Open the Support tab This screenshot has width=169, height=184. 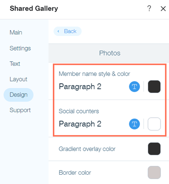point(20,110)
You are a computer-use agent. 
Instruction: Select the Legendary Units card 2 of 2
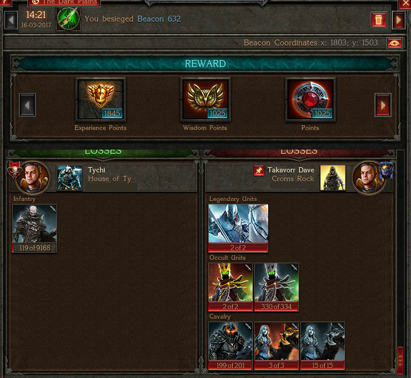tap(238, 228)
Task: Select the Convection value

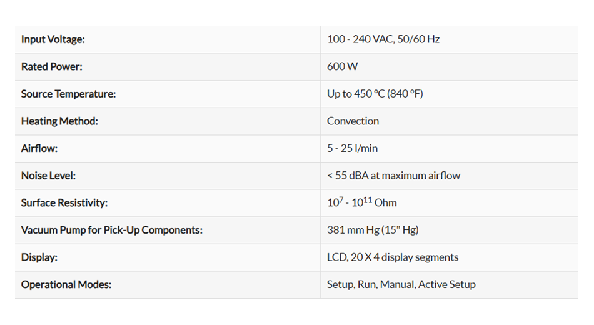Action: tap(353, 121)
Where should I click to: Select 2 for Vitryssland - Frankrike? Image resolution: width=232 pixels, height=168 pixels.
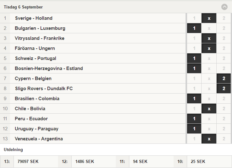coord(224,38)
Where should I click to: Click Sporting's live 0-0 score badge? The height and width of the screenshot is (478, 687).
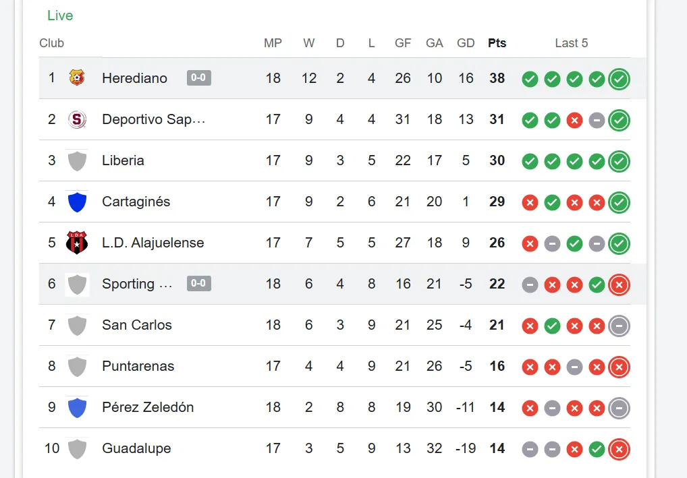(199, 284)
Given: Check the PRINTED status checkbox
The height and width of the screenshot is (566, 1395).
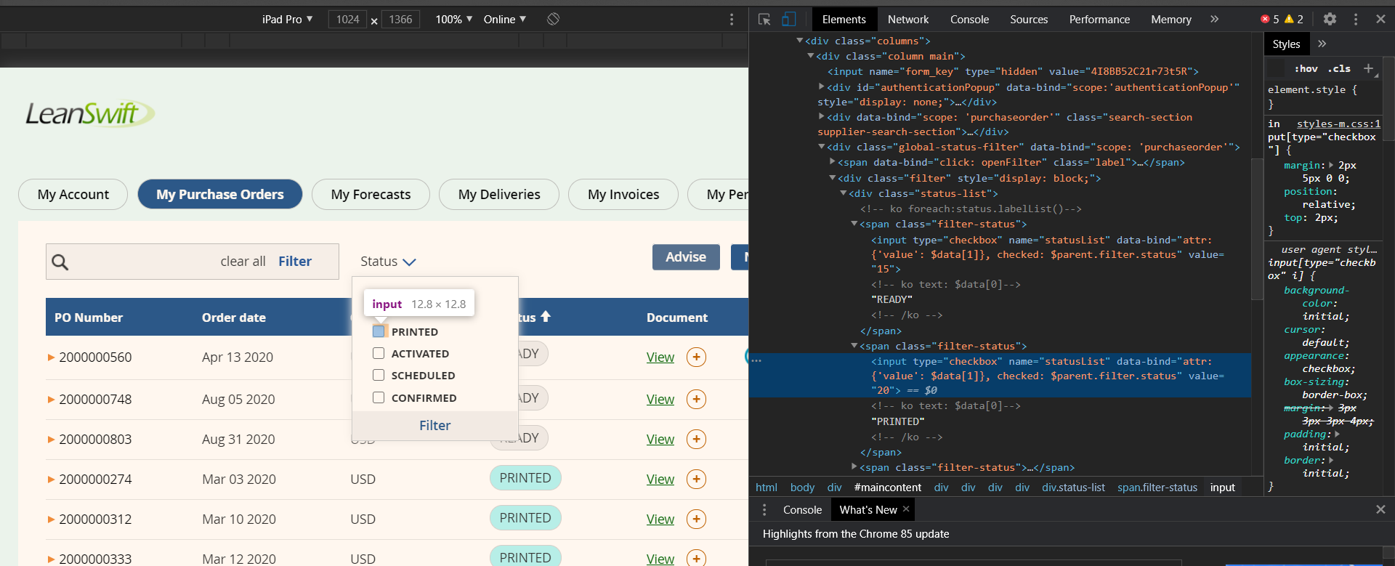Looking at the screenshot, I should [x=379, y=331].
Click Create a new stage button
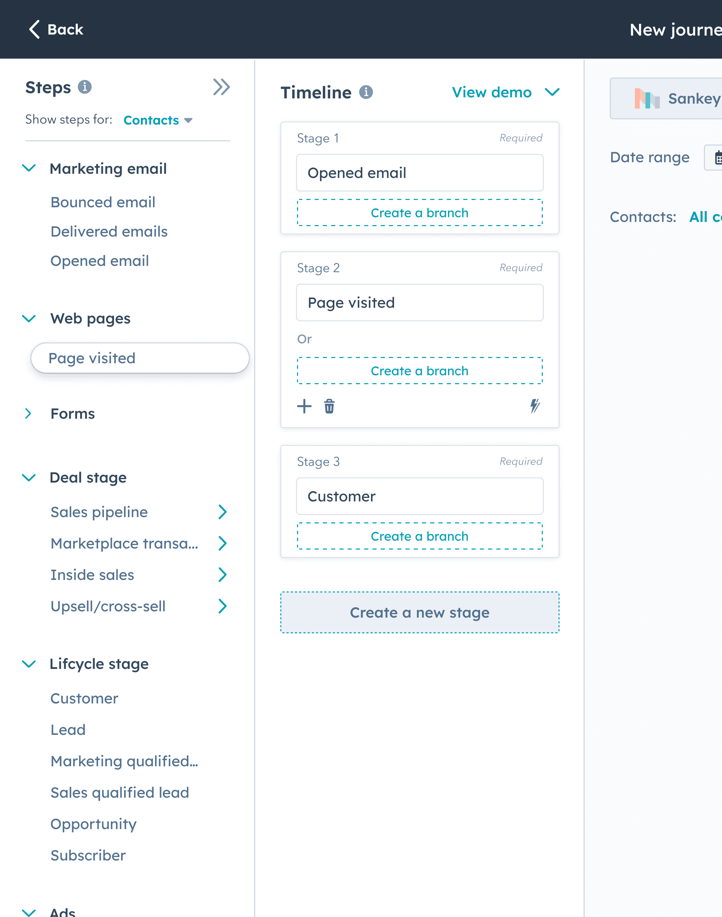Screen dimensions: 722x917 click(x=419, y=612)
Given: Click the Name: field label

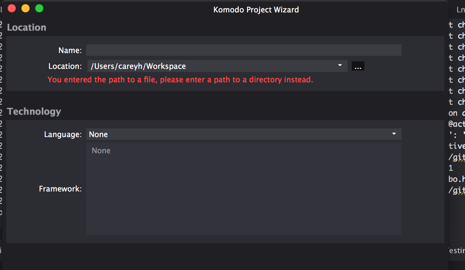Looking at the screenshot, I should (70, 50).
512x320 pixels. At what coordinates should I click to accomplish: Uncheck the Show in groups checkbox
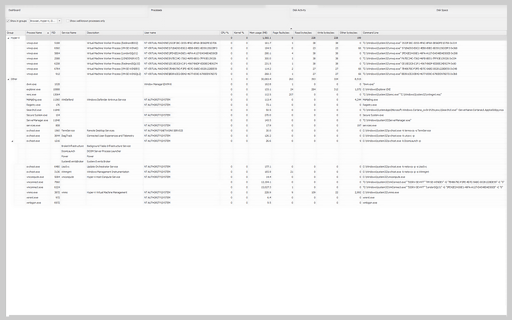pyautogui.click(x=9, y=21)
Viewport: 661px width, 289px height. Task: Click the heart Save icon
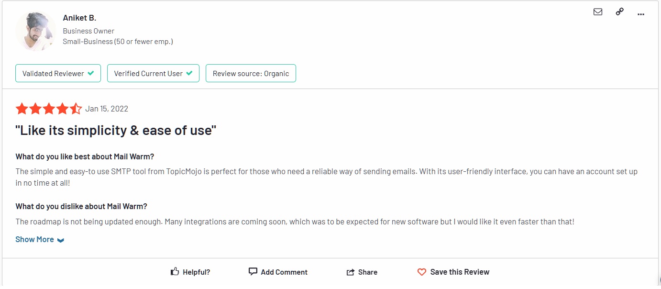click(x=421, y=272)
....
▶ _THE TASK_
Every picture stays out; reproduce exactly the lines from the one with "Given: Check the PRINTED status checkbox" through the last line of the data above.

▶ _EXERCISE RESULT_
Given: Check the PRINTED status checkbox
The height and width of the screenshot is (566, 1395).
Looking at the screenshot, I should [x=379, y=331].
Click Create a new stage button
Screen dimensions: 722x917 click(x=419, y=612)
Given: Click the Name: field label

Looking at the screenshot, I should (70, 50).
512x320 pixels. At what coordinates should I click to accomplish: Uncheck the Show in groups checkbox
pyautogui.click(x=9, y=21)
Viewport: 661px width, 289px height. Task: Click the heart Save icon
click(x=421, y=272)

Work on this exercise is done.